Более высокая активность против больничных штаммов E. coli по сравнению с фуразидином калия (фурамаг) наблюдалась только у имипенема и амикацина, при этом фуразидин калия (фурамаг) превосходил по активности все другие антибиотики. Сходные данные получены в других исследованиях [9, 12]. В исследовании A. Pallett и соавт. [12] нитрофураны проявляли активность против большинства штаммов кишечной палочки, в том числе продуцирующих β-лактамазы расширенного спектра и устойчивых к цефалоспориновым антибиотикам. На основании микробиологических данных авторы рассматривают нитрофураны как средство выбора при БИ МВП, большая часть которых характеризуется поражением только нижних МВП.
По активности в отношении энтерококков фуразидин калия (фурамаг) превосходил все изученные антибиотики. Высокая антиэнтерококковая активность фурамага послужила одной из предпосылок для его комбинированного назначения с цефотаксимом, так как энтерококки характеризуются природной устойчивостью к цефалоспоринам третьего поколения. В других исследованиях также показана высокая активность нитрофуранов против энтерококков [13, 14], в том числе E. faecium, при этом часть штаммов, устойчивых к ванкомицину, сохраняла чувствительность к нитрофуранам. Последние проявляли активность как против плантонных, так и биопленочных микробов, что важно при лечении ассоциированных с катетером инфекций МВП.

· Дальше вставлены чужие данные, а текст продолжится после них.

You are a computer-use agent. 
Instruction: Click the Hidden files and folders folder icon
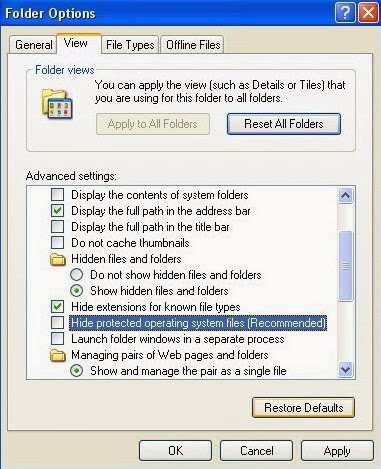tap(58, 259)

Таким образом, фурамаг наряду с имипенемом и амикацином был самым активным препаратом против всех БИ МВП (см. рисунок). Рисунок 1. Чувствительность всех выделенных микроорганизмов к антибиотикам (E. coli, E. faecalis, E. faecium, K. pneumoniae, CNS, P. aeruginosa). Сходные данные приводятся и в других работах [15, 16].
Клиническая эффективность комбинированной терапии фурамагом и цефотаксимом была несколько выше монотерапии как после окончания лечения, так и в последующие сроки наблюдения (различия 7,8 и 11,8%), однако эти различия не достигли достоверности, возможно, в результате малого числа пациентов. Наряду с этим комбинированная терапия сопровождалась более быстрым достижением клинического эффекта и уменьшением показателей системного воспаления: СРБ и прокальцитонина (достоверно), лейкоцитов и температуры тела (недостоверно) (см. табл. 3).
Заключение
Результаты проведенного исследования подтвердили предположение, что добавление к цефотаксиму фурамага, обладающего высокой антимикробной активностью против наиболее актуальных возбудителей БИ МВП, позволит улучшить результаты лечения этих пациентов по сравнению с монотерапией цефотаксимом. На основании полученных данных можно рекомендовать эту комбинацию препаратов (фурамаг и цефотаксим) в качестве терапии первого ряда при БИ МВП в современных условиях широкого распространения полирезистентных больничных возбудителей.